Déclaration du Roi du Bahreïn sur la tolérance religieuse. Cliquer pour télécharger

Le Roi Hamad Ben Isa Al Khalifa est «absolument» prêt à autoriser ses sujets à visiter l’Etat hébreu

Le Rabbin Marvin Hier, fondateur du Centre Simon Wiesenthal, a tenu pour sa part à commenter la portée de cet événement en témoignant pour la première fois avoir rencontré en février dernier le Roi Hamad Ben Isa Al Khalifa lors d’une escale à Manama, alors qu’il était en mission à Dubaï pour le compte du Centre Simon Wiesenthal.

Les rabbins Marvin Hier et Abraham Cooper du Centre Simon Wiesenthal rencontrent le roi de Bahreïn Hamad ben Isa Al Khalifa à Bahrein le 23 février 2017

Durant cette rencontre, le Roi du Bahreïn aurait confié à la délégation que présidait le Rabbin Marvin Hier qu’«il est illogique que le monde arabe boycotte Israël.
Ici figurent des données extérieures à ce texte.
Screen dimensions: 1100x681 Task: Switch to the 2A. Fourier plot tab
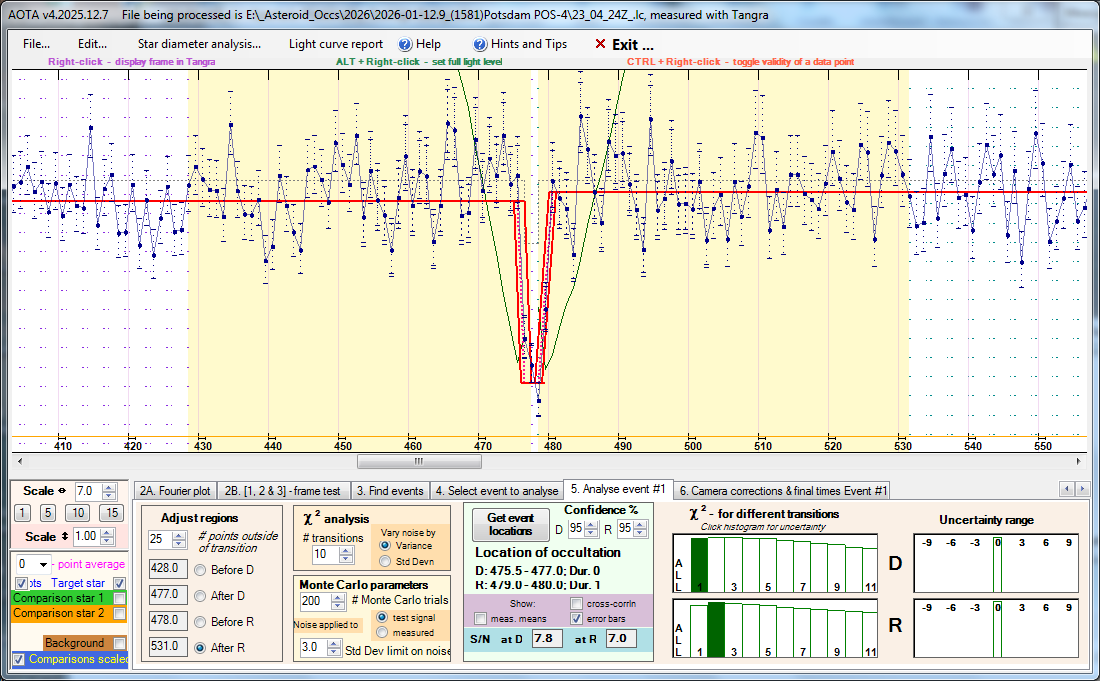[x=175, y=491]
Nous devons trouver un meilleur moyen [n.d.l.r. pour lever le boycott]». Quand le Rabbin a insisté auprès du Roi et qu’il lui a demandé s’il était prêt à autoriser ses sujets à visiter l’Etat hébreu, le souverain du Bahreïn lui aurait répondu : «absolument, et sans équivoque.»
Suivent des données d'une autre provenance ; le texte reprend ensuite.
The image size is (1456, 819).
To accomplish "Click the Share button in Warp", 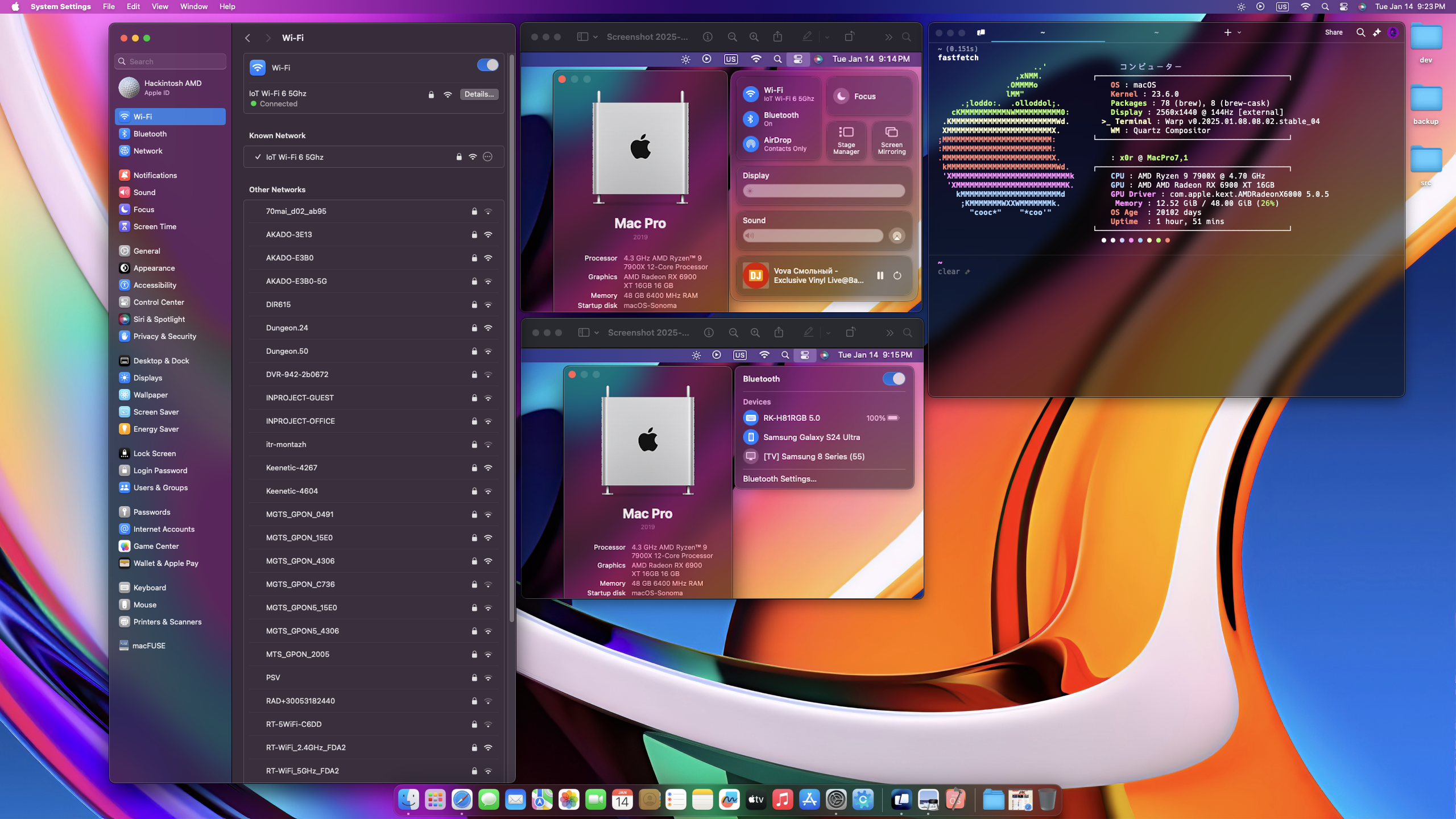I will 1333,32.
Soutenant les déclaration du Rabbin Marvin, le premier ministre israélien, Banjamin Netanyahu, avait semblé soutenir les déclarations du fondateur du Centre Simon Wiesenthal, en publiant, en arabe, sur son compte Twitter : «Le roi du Bahreïn Hamad Ben Issa Al Khalifa a dénoncé le boycott arabe contre Israël et a confirmé que les citoyens bahreïnis étaient maintenant libres de visiter Israël.» Ce tweet a cependant été rapidement supprimé.

Bahreïn est le seul pays arabe du Golfe persique où se trouve une synagogue. Le pays comptait environ 1 500 Juifs en 1948. Après la déclaration d’indépendance de l’Etat d’Israël, beaucoup sont partis, et quasiment tous ont quitté le pays après la guerre des Six Jours de 1967. Aujourd’hui, il reste moins de 50 Juifs dans le pays.